The participating students are expected to take part in the discussions, make several presentations, and take turn writing summaries of each meeting.


What we did

  • January 16
  • January 23
  • January 30
  • February 6
  • February 13
  • February 20
  • February 28
  • March 6
  • March 13: Presentation by Haining about unimodal permutations
  • March 27: General discussion of the Haar measure notes. The conclusion: to construct the Haar measure on a compact topological group, construct a suitable bounded linear functional on the space of continuous functions on the group. Then the Haar measure is whatever represents this functional according to the Riesz-Markov-Kakutani representation theorem.
  • April 3: First, a summary by Li of the Riesz-Markov-Kakutani representation theorem for the dual of the space of continuous functions on a locally compact Hausdorff space. Then John’s summary (following the Haar measure notes) of the construction of the functional that is represented by the Haar measure.

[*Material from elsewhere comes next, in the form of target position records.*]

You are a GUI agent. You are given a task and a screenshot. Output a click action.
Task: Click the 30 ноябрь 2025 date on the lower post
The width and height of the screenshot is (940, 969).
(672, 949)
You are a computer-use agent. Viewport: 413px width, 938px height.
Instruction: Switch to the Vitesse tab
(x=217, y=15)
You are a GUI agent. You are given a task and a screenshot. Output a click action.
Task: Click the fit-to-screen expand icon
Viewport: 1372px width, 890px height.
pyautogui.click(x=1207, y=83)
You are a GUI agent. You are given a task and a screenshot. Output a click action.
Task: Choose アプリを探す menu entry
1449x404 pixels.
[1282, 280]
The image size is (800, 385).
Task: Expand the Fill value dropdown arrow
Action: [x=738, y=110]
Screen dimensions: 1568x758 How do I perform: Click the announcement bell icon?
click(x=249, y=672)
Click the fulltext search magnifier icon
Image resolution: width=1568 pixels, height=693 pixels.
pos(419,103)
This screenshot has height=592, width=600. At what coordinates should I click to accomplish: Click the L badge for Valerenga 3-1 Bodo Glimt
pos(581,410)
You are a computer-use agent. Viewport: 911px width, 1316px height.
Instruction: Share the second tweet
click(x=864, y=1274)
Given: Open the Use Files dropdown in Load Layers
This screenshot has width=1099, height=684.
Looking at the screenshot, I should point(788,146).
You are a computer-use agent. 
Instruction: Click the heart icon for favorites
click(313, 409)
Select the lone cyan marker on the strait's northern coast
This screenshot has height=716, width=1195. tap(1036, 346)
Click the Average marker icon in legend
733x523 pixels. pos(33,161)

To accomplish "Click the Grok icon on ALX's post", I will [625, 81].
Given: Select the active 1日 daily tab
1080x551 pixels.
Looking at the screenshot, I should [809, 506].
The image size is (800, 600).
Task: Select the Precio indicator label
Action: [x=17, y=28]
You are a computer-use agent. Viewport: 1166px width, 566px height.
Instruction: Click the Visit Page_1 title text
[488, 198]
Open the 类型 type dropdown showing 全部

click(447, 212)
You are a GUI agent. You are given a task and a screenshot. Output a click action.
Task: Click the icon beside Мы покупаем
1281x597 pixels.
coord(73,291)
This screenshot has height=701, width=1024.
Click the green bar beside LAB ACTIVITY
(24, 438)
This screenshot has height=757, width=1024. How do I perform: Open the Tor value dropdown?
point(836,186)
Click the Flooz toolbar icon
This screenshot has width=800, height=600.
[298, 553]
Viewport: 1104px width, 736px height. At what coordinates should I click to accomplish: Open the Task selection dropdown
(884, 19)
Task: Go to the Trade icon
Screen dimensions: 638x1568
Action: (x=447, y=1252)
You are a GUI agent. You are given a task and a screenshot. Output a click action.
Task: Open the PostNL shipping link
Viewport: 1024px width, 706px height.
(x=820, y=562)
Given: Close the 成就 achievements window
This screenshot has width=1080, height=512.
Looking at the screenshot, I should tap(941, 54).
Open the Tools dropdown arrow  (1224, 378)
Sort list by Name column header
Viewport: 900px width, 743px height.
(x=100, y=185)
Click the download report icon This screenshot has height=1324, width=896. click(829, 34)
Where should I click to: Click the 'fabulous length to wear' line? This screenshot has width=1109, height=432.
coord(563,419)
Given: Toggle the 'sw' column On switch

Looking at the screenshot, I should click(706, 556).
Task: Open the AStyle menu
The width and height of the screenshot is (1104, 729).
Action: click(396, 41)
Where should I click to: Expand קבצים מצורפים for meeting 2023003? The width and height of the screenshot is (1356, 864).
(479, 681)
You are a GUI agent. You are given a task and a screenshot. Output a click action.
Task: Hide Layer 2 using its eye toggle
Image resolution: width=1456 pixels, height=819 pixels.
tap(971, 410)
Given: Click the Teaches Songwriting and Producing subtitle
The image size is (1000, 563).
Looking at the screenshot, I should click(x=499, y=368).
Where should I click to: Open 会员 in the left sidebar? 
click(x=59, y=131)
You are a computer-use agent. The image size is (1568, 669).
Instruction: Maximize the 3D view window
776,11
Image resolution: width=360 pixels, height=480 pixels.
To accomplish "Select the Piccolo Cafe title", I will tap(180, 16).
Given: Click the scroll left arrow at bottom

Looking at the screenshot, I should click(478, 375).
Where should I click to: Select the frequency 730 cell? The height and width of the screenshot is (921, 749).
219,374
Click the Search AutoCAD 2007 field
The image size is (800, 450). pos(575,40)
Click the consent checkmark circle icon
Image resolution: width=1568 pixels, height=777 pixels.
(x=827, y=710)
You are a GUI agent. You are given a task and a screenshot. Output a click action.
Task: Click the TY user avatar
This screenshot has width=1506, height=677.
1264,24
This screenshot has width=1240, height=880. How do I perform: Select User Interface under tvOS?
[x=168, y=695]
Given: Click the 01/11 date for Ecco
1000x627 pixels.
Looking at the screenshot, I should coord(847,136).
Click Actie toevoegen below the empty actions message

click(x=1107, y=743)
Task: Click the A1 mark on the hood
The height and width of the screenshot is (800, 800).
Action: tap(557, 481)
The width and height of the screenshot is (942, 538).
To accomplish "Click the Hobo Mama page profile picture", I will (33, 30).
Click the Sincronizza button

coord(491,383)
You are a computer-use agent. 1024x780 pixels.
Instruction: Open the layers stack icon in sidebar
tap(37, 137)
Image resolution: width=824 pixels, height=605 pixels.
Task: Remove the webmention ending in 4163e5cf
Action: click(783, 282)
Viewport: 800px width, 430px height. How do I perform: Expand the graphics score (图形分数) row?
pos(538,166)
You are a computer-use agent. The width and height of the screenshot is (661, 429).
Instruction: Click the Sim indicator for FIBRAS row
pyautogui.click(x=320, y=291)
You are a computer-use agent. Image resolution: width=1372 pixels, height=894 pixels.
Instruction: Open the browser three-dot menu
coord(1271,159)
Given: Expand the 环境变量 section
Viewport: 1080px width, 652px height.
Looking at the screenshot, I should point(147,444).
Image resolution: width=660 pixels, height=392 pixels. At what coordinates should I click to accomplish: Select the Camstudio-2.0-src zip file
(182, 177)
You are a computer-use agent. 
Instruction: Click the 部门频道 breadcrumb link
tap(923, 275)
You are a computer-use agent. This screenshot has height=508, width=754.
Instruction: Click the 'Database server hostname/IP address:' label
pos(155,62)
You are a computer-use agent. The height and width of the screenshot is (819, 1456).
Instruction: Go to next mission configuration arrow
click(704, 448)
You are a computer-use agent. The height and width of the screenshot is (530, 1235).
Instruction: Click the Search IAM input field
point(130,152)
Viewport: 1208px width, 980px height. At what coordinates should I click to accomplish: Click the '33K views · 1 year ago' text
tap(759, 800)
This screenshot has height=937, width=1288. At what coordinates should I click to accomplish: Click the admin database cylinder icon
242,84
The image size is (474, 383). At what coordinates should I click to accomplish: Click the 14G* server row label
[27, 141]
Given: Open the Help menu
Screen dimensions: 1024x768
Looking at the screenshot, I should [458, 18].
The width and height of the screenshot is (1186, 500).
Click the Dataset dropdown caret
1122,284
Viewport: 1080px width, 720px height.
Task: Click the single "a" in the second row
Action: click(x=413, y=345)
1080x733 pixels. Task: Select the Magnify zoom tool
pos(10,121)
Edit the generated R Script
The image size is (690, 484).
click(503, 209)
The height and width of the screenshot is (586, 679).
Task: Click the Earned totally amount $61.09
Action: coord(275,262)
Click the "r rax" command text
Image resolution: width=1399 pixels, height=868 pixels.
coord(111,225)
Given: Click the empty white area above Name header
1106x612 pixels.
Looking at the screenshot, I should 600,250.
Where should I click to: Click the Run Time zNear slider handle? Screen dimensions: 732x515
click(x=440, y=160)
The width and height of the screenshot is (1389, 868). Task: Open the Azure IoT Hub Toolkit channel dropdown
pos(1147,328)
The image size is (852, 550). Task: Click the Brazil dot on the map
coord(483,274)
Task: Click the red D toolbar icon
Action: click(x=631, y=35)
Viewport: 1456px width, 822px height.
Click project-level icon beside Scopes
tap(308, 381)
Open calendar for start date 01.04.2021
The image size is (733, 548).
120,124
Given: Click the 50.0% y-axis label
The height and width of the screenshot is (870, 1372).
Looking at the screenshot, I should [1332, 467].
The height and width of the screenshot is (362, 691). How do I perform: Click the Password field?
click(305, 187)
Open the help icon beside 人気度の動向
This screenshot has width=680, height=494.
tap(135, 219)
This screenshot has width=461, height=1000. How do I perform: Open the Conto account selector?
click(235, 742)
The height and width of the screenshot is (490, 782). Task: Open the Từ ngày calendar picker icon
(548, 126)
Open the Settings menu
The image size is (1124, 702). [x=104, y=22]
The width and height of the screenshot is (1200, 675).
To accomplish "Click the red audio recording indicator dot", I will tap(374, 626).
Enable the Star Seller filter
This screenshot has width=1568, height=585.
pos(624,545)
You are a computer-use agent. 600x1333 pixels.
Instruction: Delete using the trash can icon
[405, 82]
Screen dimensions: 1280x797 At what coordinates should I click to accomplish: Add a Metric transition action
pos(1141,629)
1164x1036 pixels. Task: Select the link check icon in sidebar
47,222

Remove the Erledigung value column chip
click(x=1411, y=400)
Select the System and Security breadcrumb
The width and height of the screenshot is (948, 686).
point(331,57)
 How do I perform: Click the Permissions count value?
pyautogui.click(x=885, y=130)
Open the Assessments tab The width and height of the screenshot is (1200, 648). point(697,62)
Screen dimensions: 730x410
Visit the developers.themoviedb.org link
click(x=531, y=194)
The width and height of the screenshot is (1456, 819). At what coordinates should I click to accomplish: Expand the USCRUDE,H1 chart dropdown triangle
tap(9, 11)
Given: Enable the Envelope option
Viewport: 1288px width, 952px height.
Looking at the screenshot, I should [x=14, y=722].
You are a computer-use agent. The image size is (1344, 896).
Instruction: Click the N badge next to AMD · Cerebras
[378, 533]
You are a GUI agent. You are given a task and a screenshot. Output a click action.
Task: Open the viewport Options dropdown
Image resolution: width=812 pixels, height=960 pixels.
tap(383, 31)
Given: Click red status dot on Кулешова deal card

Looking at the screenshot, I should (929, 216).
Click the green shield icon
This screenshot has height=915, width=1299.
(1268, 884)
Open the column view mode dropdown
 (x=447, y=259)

  • April 10: Presentation by Gene on Chapter 2 of the [AGZ] book. The main question: understanding the log-Sobolev inequality.
  • April 17: Two separate discussions (for technical reasons) of Chapter 3 of the [AGZ] book on Hermite polynomials and their applications in the study of the fine asymptotic properties of eigenvalues of Gaussian matrices. Here is a summary by Li. The main question: how many of the results will continue to hold if the normal distribution is replaced with something else (e.g. uniform) and the Hermite polynomials are replaces with the corresponding orthogonal polynomials (Legendre in the uniform case)?
  • April 24: A discussion of Chapter 4 of [AGZ], especially the part about eigenvalues of a matrix made of Brownian motions. Here is a summary by Radoslav.
  • May 1: A discussion of Chapter 5 of [AGZ] about free probability. John provided a handout and led the discussion.